*Data to process*
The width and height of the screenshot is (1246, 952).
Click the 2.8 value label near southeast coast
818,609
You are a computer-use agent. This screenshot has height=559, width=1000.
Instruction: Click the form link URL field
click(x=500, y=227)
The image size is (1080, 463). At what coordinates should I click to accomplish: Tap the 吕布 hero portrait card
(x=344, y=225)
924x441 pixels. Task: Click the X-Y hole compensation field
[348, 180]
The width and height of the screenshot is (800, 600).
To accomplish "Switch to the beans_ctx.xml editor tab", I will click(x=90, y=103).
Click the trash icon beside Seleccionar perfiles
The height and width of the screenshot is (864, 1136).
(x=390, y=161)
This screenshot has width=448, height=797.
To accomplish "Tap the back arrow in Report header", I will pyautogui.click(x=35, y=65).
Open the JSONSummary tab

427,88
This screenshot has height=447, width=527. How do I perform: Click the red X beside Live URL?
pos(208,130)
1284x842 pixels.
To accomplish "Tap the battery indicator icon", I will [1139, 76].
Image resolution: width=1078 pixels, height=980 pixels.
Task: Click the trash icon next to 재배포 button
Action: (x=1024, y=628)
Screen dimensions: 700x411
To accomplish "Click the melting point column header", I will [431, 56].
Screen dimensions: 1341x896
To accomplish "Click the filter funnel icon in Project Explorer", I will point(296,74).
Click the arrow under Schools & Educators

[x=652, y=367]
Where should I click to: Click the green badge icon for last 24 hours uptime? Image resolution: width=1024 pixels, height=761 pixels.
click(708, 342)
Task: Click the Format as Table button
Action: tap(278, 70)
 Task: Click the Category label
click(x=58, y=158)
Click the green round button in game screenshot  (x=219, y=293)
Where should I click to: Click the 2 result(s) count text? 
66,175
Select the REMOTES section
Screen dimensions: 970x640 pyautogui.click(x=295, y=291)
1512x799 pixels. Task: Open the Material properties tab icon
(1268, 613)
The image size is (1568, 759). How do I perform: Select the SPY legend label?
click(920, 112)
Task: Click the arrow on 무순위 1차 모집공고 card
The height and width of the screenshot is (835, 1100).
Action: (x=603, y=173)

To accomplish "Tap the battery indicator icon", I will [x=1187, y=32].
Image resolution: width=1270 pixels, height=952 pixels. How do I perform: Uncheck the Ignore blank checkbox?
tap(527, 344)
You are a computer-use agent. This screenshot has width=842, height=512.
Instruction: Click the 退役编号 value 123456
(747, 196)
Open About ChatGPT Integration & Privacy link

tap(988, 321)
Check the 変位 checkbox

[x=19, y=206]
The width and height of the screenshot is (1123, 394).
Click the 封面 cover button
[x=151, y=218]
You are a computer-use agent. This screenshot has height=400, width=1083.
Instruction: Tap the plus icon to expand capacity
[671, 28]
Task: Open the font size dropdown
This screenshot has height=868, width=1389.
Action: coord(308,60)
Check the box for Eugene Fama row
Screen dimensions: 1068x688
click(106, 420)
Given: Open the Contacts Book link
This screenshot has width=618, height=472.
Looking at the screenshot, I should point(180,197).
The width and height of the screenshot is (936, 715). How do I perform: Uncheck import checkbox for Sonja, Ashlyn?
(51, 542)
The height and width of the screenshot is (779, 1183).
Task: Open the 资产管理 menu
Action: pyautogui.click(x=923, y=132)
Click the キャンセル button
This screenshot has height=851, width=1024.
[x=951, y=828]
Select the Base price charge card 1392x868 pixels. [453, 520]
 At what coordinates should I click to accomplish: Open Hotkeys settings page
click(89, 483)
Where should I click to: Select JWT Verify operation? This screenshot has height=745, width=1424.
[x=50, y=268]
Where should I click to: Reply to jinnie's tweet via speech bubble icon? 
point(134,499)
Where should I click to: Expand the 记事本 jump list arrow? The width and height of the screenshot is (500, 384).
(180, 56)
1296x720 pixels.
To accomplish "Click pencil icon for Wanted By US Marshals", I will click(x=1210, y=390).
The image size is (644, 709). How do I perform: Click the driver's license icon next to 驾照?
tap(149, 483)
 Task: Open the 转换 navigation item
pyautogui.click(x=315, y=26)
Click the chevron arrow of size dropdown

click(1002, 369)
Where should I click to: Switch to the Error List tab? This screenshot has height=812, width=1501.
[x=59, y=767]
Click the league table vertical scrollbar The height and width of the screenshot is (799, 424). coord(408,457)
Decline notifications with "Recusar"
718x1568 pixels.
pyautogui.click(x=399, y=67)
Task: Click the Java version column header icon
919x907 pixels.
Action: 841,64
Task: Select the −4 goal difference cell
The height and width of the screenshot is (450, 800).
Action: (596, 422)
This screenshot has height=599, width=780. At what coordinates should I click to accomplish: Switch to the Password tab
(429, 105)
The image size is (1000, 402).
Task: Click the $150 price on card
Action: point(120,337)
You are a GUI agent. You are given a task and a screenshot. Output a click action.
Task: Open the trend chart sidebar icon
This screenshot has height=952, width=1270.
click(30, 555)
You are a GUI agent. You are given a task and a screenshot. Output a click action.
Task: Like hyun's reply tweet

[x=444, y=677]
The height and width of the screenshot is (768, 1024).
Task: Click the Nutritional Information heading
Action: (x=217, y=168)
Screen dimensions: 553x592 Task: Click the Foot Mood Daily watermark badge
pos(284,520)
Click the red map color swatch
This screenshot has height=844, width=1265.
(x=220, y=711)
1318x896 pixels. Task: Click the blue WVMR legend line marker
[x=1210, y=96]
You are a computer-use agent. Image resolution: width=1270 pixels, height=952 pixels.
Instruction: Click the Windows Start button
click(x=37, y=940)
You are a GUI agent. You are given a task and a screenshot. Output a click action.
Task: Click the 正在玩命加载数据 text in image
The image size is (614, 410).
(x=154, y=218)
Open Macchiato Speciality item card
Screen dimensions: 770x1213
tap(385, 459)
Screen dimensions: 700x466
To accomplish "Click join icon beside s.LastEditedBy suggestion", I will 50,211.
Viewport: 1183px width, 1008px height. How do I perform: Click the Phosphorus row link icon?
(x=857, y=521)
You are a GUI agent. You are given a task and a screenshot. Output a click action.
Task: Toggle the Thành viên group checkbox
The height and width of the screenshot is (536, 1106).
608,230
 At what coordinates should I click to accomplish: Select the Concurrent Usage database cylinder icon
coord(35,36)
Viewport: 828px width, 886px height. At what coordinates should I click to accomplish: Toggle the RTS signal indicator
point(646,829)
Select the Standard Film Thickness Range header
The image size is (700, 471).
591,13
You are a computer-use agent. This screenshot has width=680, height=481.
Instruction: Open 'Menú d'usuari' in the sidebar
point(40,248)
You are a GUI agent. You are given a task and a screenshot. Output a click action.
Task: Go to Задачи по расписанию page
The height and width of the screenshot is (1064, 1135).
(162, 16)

*Task instructions*
In full and without error, transcribe the listing.

*Response to the exercise*
The width and height of the screenshot is (1246, 952).
Click the 2.8 value label near southeast coast
818,609
You are a computer-use agent. This screenshot has height=559, width=1000.
Instruction: Click the form link URL field
click(x=500, y=227)
The image size is (1080, 463). At what coordinates should I click to accomplish: Tap the 吕布 hero portrait card
(x=344, y=225)
924x441 pixels. Task: Click the X-Y hole compensation field
[348, 180]
The width and height of the screenshot is (800, 600).
To accomplish "Switch to the beans_ctx.xml editor tab", I will click(x=90, y=103).
Click the trash icon beside Seleccionar perfiles
The height and width of the screenshot is (864, 1136).
(x=390, y=161)
This screenshot has width=448, height=797.
To accomplish "Tap the back arrow in Report header", I will pyautogui.click(x=35, y=65).
Open the JSONSummary tab

427,88
This screenshot has height=447, width=527. How do I perform: Click the red X beside Live URL?
pos(208,130)
1284x842 pixels.
To accomplish "Tap the battery indicator icon", I will [1139, 76].
Image resolution: width=1078 pixels, height=980 pixels.
Task: Click the trash icon next to 재배포 button
Action: (x=1024, y=628)
Screen dimensions: 700x411
To accomplish "Click the melting point column header", I will [431, 56].
Screen dimensions: 1341x896
To accomplish "Click the filter funnel icon in Project Explorer", I will point(296,74).
Click the arrow under Schools & Educators

[x=652, y=367]
Where should I click to: Click the green badge icon for last 24 hours uptime? Image resolution: width=1024 pixels, height=761 pixels.
click(708, 342)
Task: Click the Format as Table button
Action: tap(278, 70)
 Task: Click the Category label
click(x=58, y=158)
Click the green round button in game screenshot  (x=219, y=293)
Where should I click to: Click the 2 result(s) count text? 
66,175
Select the REMOTES section
Screen dimensions: 970x640 pyautogui.click(x=295, y=291)
1512x799 pixels. Task: Open the Material properties tab icon
(1268, 613)
The image size is (1568, 759). How do I perform: Select the SPY legend label?
click(920, 112)
Task: Click the arrow on 무순위 1차 모집공고 card
The height and width of the screenshot is (835, 1100).
Action: (x=603, y=173)

To accomplish "Tap the battery indicator icon", I will [x=1187, y=32].
Image resolution: width=1270 pixels, height=952 pixels. How do I perform: Uncheck the Ignore blank checkbox?
tap(527, 344)
You are a computer-use agent. This screenshot has width=842, height=512.
Instruction: Click the 退役编号 value 123456
(747, 196)
Open About ChatGPT Integration & Privacy link

tap(988, 321)
Check the 変位 checkbox

[x=19, y=206]
The width and height of the screenshot is (1123, 394).
Click the 封面 cover button
[x=151, y=218]
You are a computer-use agent. This screenshot has height=400, width=1083.
Instruction: Tap the plus icon to expand capacity
[671, 28]
Task: Open the font size dropdown
This screenshot has height=868, width=1389.
Action: coord(308,60)
Check the box for Eugene Fama row
Screen dimensions: 1068x688
click(106, 420)
Given: Open the Contacts Book link
This screenshot has width=618, height=472.
Looking at the screenshot, I should point(180,197).
The width and height of the screenshot is (936, 715). How do I perform: Uncheck import checkbox for Sonja, Ashlyn?
(51, 542)
The height and width of the screenshot is (779, 1183).
Task: Open the 资产管理 menu
Action: pyautogui.click(x=923, y=132)
Click the キャンセル button
This screenshot has height=851, width=1024.
[x=951, y=828]
Select the Base price charge card 1392x868 pixels. [453, 520]
 At what coordinates should I click to accomplish: Open Hotkeys settings page
click(89, 483)
Where should I click to: Select JWT Verify operation? This screenshot has height=745, width=1424.
[x=50, y=268]
Where should I click to: Reply to jinnie's tweet via speech bubble icon? 
point(134,499)
Where should I click to: Expand the 记事本 jump list arrow? The width and height of the screenshot is (500, 384).
(180, 56)
1296x720 pixels.
To accomplish "Click pencil icon for Wanted By US Marshals", I will click(x=1210, y=390).
The image size is (644, 709). How do I perform: Click the driver's license icon next to 驾照?
tap(149, 483)
 Task: Open the 转换 navigation item
pyautogui.click(x=315, y=26)
Click the chevron arrow of size dropdown

click(1002, 369)
Where should I click to: Switch to the Error List tab? This screenshot has height=812, width=1501.
[x=59, y=767]
Click the league table vertical scrollbar The height and width of the screenshot is (799, 424). coord(408,457)
Decline notifications with "Recusar"
718x1568 pixels.
pyautogui.click(x=399, y=67)
Task: Click the Java version column header icon
919x907 pixels.
Action: 841,64
Task: Select the −4 goal difference cell
The height and width of the screenshot is (450, 800).
Action: (596, 422)
This screenshot has height=599, width=780. At what coordinates should I click to accomplish: Switch to the Password tab
(429, 105)
The image size is (1000, 402).
Task: Click the $150 price on card
Action: point(120,337)
You are a GUI agent. You are given a task and a screenshot. Output a click action.
Task: Open the trend chart sidebar icon
This screenshot has height=952, width=1270.
click(30, 555)
You are a GUI agent. You are given a task and a screenshot. Output a click action.
Task: Like hyun's reply tweet

[x=444, y=677]
The height and width of the screenshot is (768, 1024).
Task: Click the Nutritional Information heading
Action: (x=217, y=168)
Screen dimensions: 553x592 Task: Click the Foot Mood Daily watermark badge
pos(284,520)
Click the red map color swatch
This screenshot has height=844, width=1265.
(x=220, y=711)
1318x896 pixels. Task: Click the blue WVMR legend line marker
[x=1210, y=96]
You are a computer-use agent. Image resolution: width=1270 pixels, height=952 pixels.
Instruction: Click the Windows Start button
click(x=37, y=940)
You are a GUI agent. You are given a task and a screenshot. Output a click action.
Task: Click the 正在玩命加载数据 text in image
The image size is (614, 410).
(x=154, y=218)
Open Macchiato Speciality item card
Screen dimensions: 770x1213
tap(385, 459)
Screen dimensions: 700x466
To accomplish "Click join icon beside s.LastEditedBy suggestion", I will 50,211.
Viewport: 1183px width, 1008px height. How do I perform: Click the Phosphorus row link icon?
(x=857, y=521)
You are a GUI agent. You are given a task and a screenshot. Output a click action.
Task: Toggle the Thành viên group checkbox
The height and width of the screenshot is (536, 1106).
608,230
 At what coordinates should I click to accomplish: Select the Concurrent Usage database cylinder icon
coord(35,36)
Viewport: 828px width, 886px height. At what coordinates should I click to accomplish: Toggle the RTS signal indicator
point(646,829)
Select the Standard Film Thickness Range header
The image size is (700, 471).
591,13
You are a computer-use agent. This screenshot has width=680, height=481.
Instruction: Open 'Menú d'usuari' in the sidebar
point(40,248)
You are a GUI agent. You are given a task and a screenshot. Output a click action.
Task: Go to Задачи по расписанию page
The height and width of the screenshot is (1064, 1135).
(162, 16)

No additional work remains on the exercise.